Die Ukraine hat ihre erste eigene gelenkte Gleitbombe fertiggestellt und nach 17 Monaten Entwicklung für den Kampfeinsatz freigegeben. Das System mit dem ukrainischen Namen Vyrivniuvach, auf Englisch Equalizer oder Leveler, soll Ziele tief hinter den feindlichen Linien treffen.
Brave1 erklärte am Montag in einer Videoankündigung, die Bombe sei nach allen erforderlichen Tests bereit für den Einsatz. Das neue System trägt einen 250-Kilogramm-Sprengkopf und sei von Grund auf neu entwickelt worden, nicht nach westlichen oder sowjetischen Vorbildern kopiert, sagte die Organisation. Ein Vertreter von Brave1 betonte außerdem die hochpräzise Zielerfassung und die Kompatibilität mit den derzeitigen ukrainischen Flugzeugen und Systemen.

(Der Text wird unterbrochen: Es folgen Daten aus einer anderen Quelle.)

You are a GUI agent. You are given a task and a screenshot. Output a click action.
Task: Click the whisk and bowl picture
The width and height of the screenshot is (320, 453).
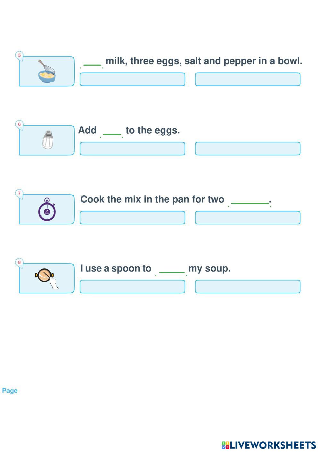47,71
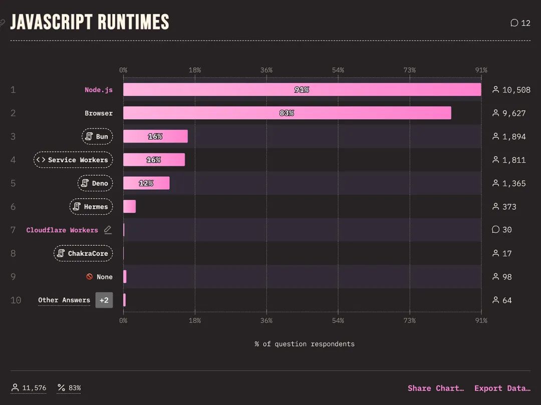Expand the Other Answers +2 badge
Screen dimensions: 541x405
click(x=104, y=300)
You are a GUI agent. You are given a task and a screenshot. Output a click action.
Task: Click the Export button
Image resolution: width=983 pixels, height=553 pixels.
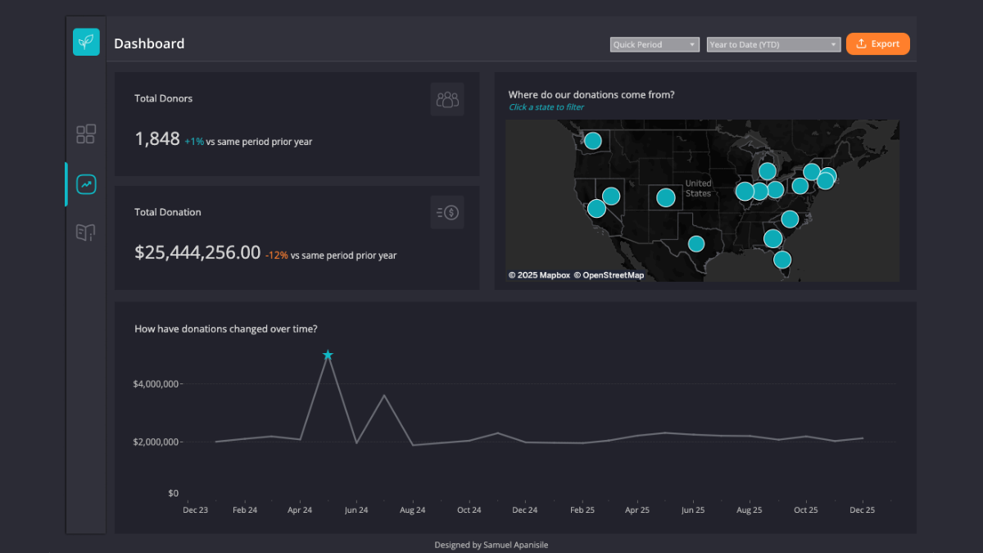(877, 43)
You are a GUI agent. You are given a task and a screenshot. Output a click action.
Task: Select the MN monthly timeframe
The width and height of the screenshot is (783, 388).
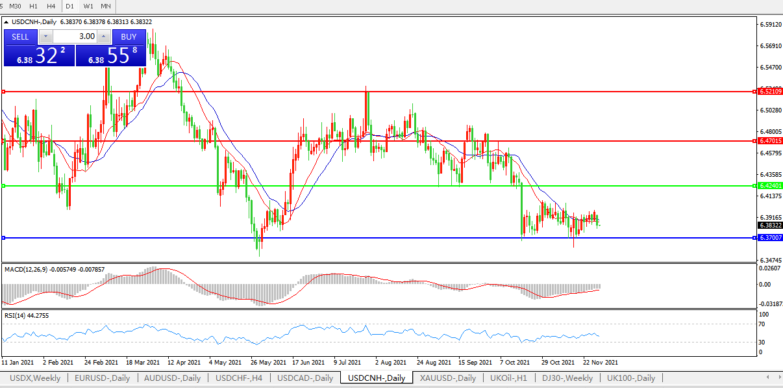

Mychajlo Fedorow sagte, die ersten ukrainischen Gleitbomben von @BRAVE1ua seien für den Kampfeinsatz bereit. Die Piloten übten derzeit Gefechtsszenarien und passten das neue Waffensystem an reale Kriegsbedingungen an, schrieb er weiter. Fedorow sagte auch, dass ukrainische Gleitbomben bald gegnerische Ziele treffen würden.
Die Waffe kann nach Angaben von Brave1 von den ukrainischen F-16- und Mirage-Jets gestartet werden, braucht dafür aber noch zusätzliche Zertifizierungen. Der Aufwand bis zur Einsatzbereitschaft soll nicht mehr als 30 Minuten betragen, und der Einsatz sei unabhängig von Wetter oder Tageszeit möglich. Die Entwicklung sei zudem ungefähr dreimal billiger als bei der US-amerikanischen Joint Direct Attack Munition-Extended Range, hieß es.
Der Schritt kommt zu einem Zeitpunkt, an dem Kiew weiter auf mehr solcher präzisionsgelenkten Waffen drängt. Die Ukraine erhielt ihre ersten JDAM-ER-Kits aus den Vereinigten Staaten im frühen Jahr 2023 und bat später um Tausende weitere. Auch früher in diesem Monat genehmigten die USA einen möglichen Verkauf zusätzlicher GBU-62-JDAM-ER-Präzisionsbomben. JDAM-ERs sind ungeleitete Bomben mit Steuerkits und Flügeln, die sie zu weitreichenden Präzisionsgleitwaffen machen.
Der neue ukrainische Entwurf fällt in einen Krieg, in dem Russland selbst massiv auf Gleitbomben setzt und alte sowjetische Bomben mit Flügeln und Lenkkits zu Angriffswaffen umbaut. Solche Waffen sind schwer abzufangen, weil sie kleine Radarsignaturen haben, nur kurz in der Luft bleiben und keiner ballistischen Flugbahn folgen. Genau deshalb ist die Freigabe des Vyrivniuvach mehr als eine weitere Rüstungsmitteilung: Sie ist ein Versuch, das gleiche Schlachtfeld mit einer eigenen Waffe zu beantworten.